## PROBLEM TO SOLVE:
Set out the records below again exactly; skip the images.

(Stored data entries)
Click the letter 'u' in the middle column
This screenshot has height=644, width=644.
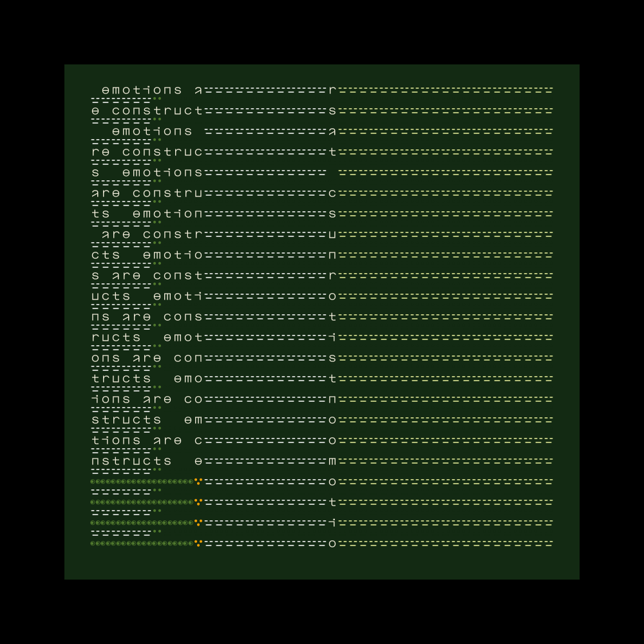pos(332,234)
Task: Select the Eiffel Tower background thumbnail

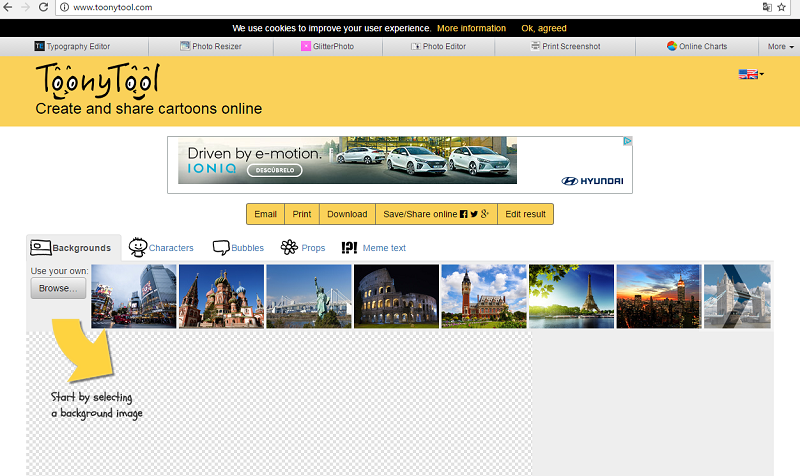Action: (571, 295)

## RESPONSE BELOW:
Click the letter 'u' in the middle column
This screenshot has height=644, width=644.
pos(332,234)
Task: Select the Eiffel Tower background thumbnail

Action: (571, 295)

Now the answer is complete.